**** PROVIDED RECORDS

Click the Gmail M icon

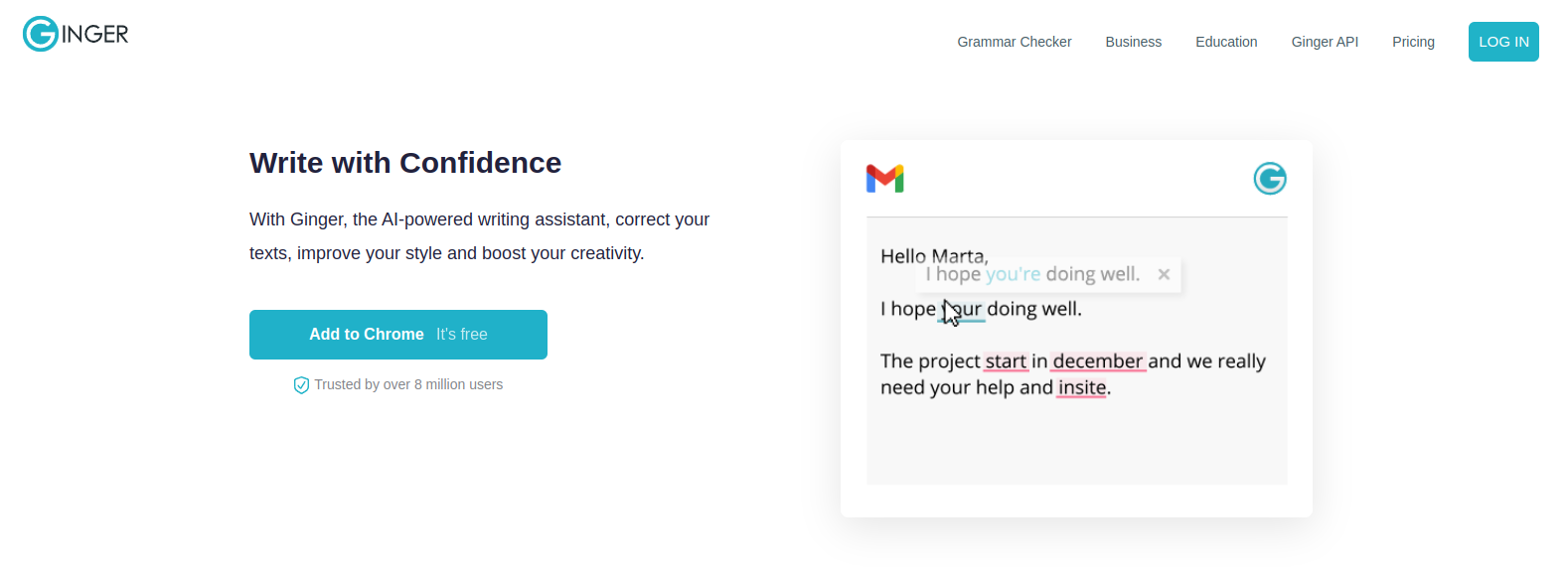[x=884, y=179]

********
**** PROVIDED RECORDS

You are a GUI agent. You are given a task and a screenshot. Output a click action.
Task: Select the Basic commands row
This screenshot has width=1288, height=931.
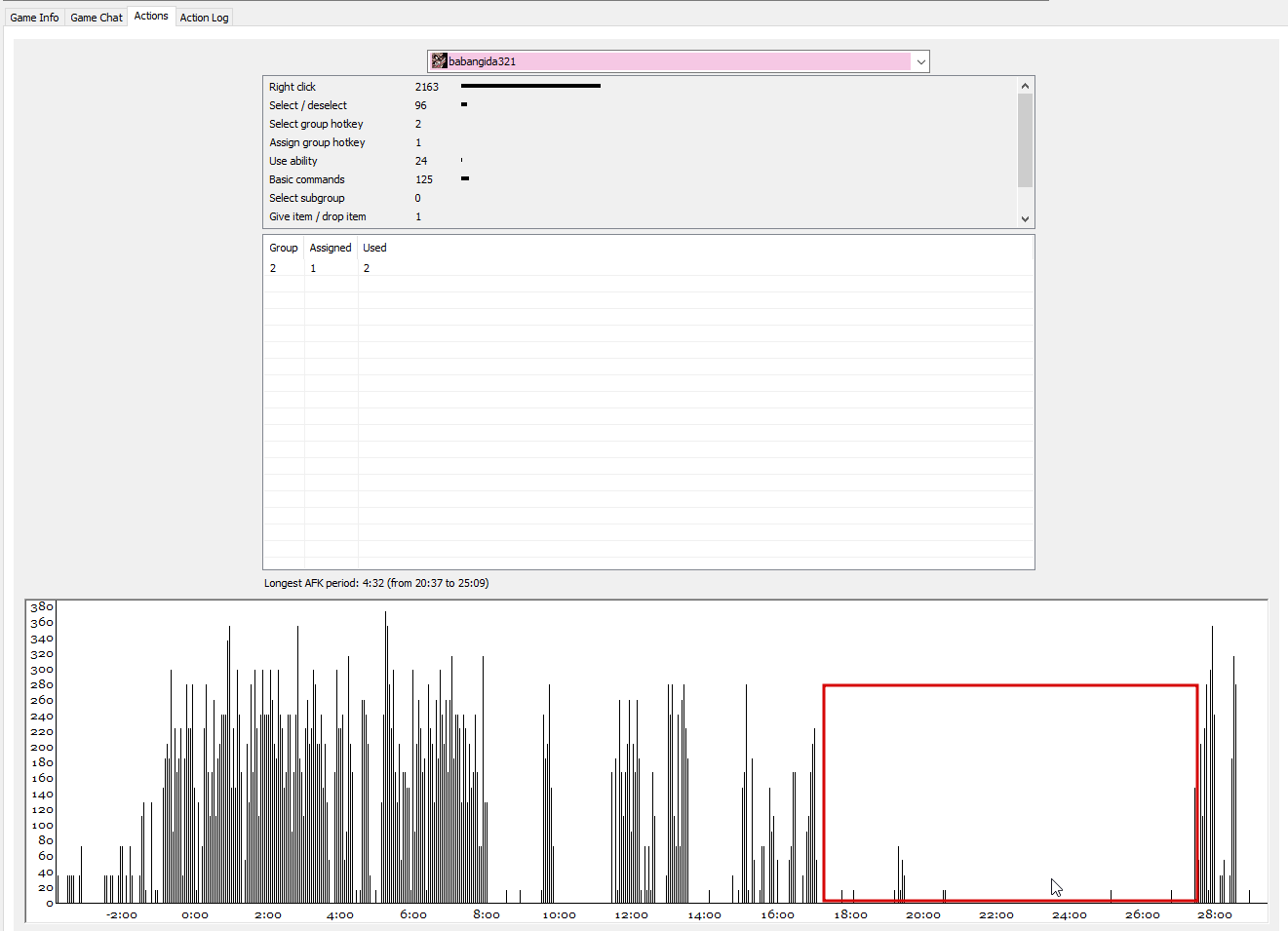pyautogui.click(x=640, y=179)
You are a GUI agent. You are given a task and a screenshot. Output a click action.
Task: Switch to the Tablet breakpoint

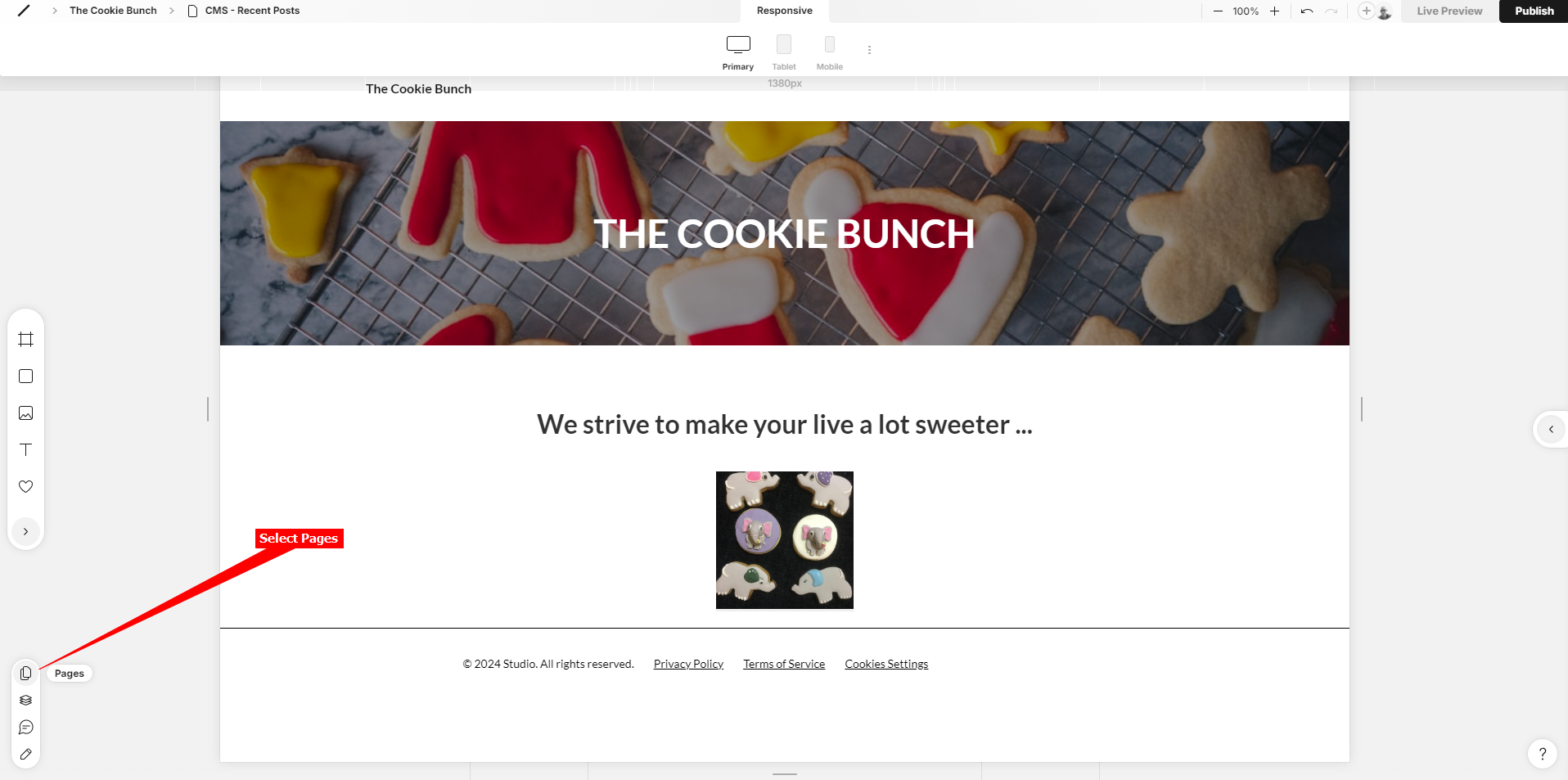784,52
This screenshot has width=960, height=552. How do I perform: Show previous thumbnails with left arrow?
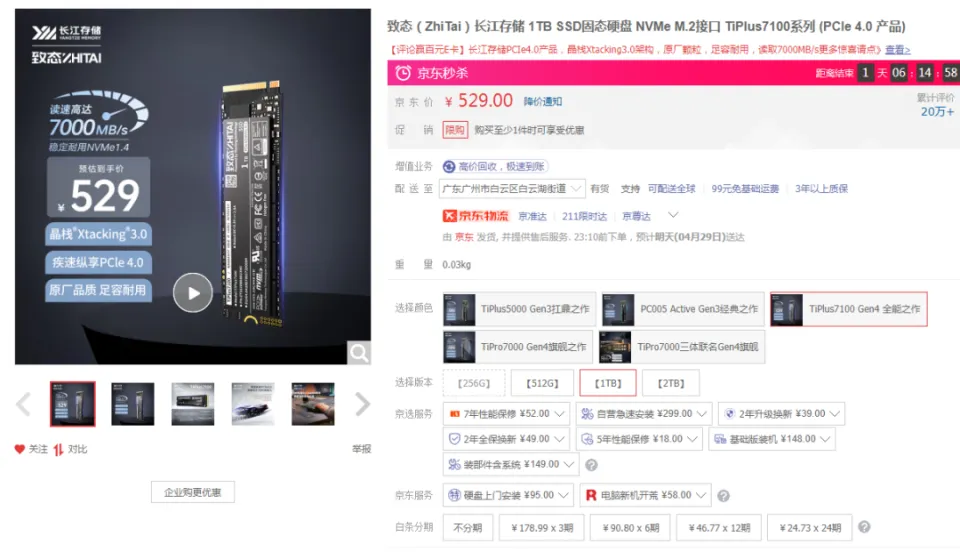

********

◆ ABOUT THIS TASK
Working from the entries above, reproduce exactly and only the lines beginning with the line that has "Task: Switch to the Tablet breakpoint" and ending with the line that has "This screenshot has width=960, height=552."; omit all pictures.

◆ WRITTEN REPLY
Task: Switch to the Tablet breakpoint

784,52
This screenshot has width=960, height=552. How do I perform: Show previous thumbnails with left arrow?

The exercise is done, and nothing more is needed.